Japanese-Israel defense accords cover cyber security cooperation against China, North Korea and Iran

Japanese-Israel military intelligence collaboration in cyber security was at the center of bilateral defense agreements reached in Tokyo Monday, May 12, between Prime Minister Shinzo Abe and visiting Prime Minister Binyamin Netanyahu, debkafile’s military and intelligence sources report. The two leaders agreed to join forces against China’s cyber war capabilities, some of which Beijing has transferred to Iran’s Revolutionary Guards and the North Korean armed forces.
Netanyahu and Abe agreed that Israeli cyber specialists would visit Japan to help set up cyber security programs for combating potential attacks on military infrastructure, strategic utilities and companies. Officers of Japan’s Self-Defense forces would also visit Israel to attend Israel Defense Forces courses on this subject.

More exclusive details about the cyber collaboration agreed on between Japan and Israel in the coming DEBKA Weekly out next Friday.

At a meeting with Japanese politicians Monday, Netanyahu remarked: “You face North Korea, which is a rogue regime with nuclear weapons. We face the same possibility from Iran, which is a rogue regime that wants to have nuclear weapons. They're cooperating between them, and we should cooperate between us.”

Speaking at a joint news conference after their meeting, the two prime ministers "expressed their strong hope for the early resolution of various issues of concerns regarding North Korea, including its nuclear development," Netanyahu added that Abe had told him in no uncertain terms that “Japan was facing a very real threat from North Korea,” which is believed to be preparing for a fourth nuclear test.

“The same words – 'clear and present danger' – certainly apply to the Iranian nuclear program as well," the Israel prime minister said.

debkafile adds: This was the first time the Israeli prime minister had openly mentioned a prospective Iranian nuclear test like those carried out by North Korea.
"Like North Korea before it, Iran wants to keep its military capabilities, military nuclear capabilities while easing the sanctions that are applied to it,” Netanyahu said. "We cannot let the ayatollahs win."
Tuesday, May 13, Iran and the five permanent members of the UN Security Council plus Germany are scheduled to meet in Vienna and begin drafting the text of a comprehensive and nuclear deal, which Israel has challenged for failing to dismantle Iran’s nuclear military capacity.

Sunday, on his first day in Tokyo, Japan’s Kyodo news agency, citing an unidentified government source, reported that Netanyahu is also set to hold talks with Abe on bilateral cooperation in dealing with cyber attacks.
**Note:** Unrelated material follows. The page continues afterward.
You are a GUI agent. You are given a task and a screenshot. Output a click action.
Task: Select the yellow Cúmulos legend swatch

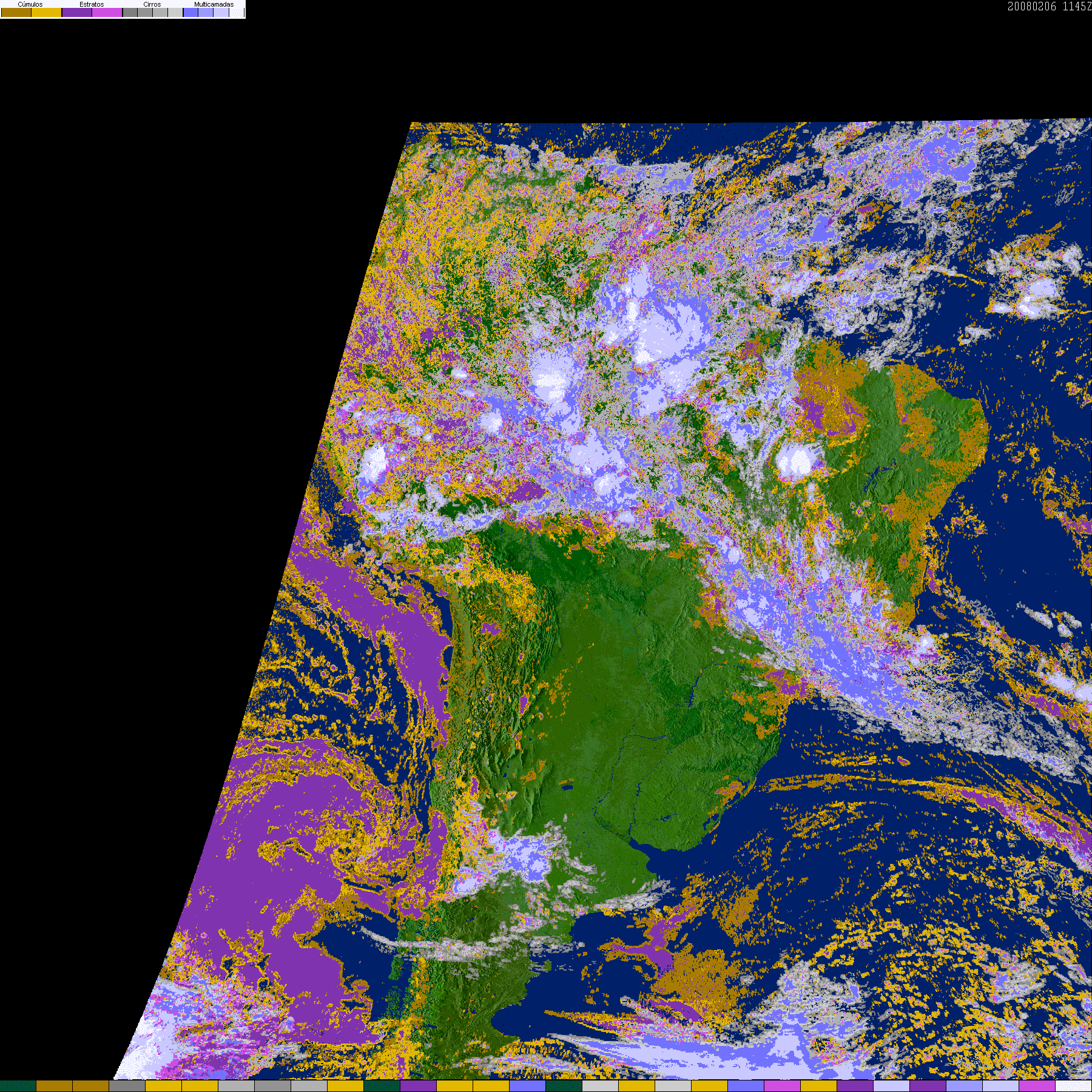(47, 13)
This kind of comment is rarely heard from Japanese officials who tend to be tight-lipped on the highly sensitive military issue.

However, the Israeli prime minister’s visit to Tokyo coincided with Abe’s push for Japan's highly competent military to take a more active role in world affairs, and expand the scope of is activities beyond the limitations placed by its constitution since World War II.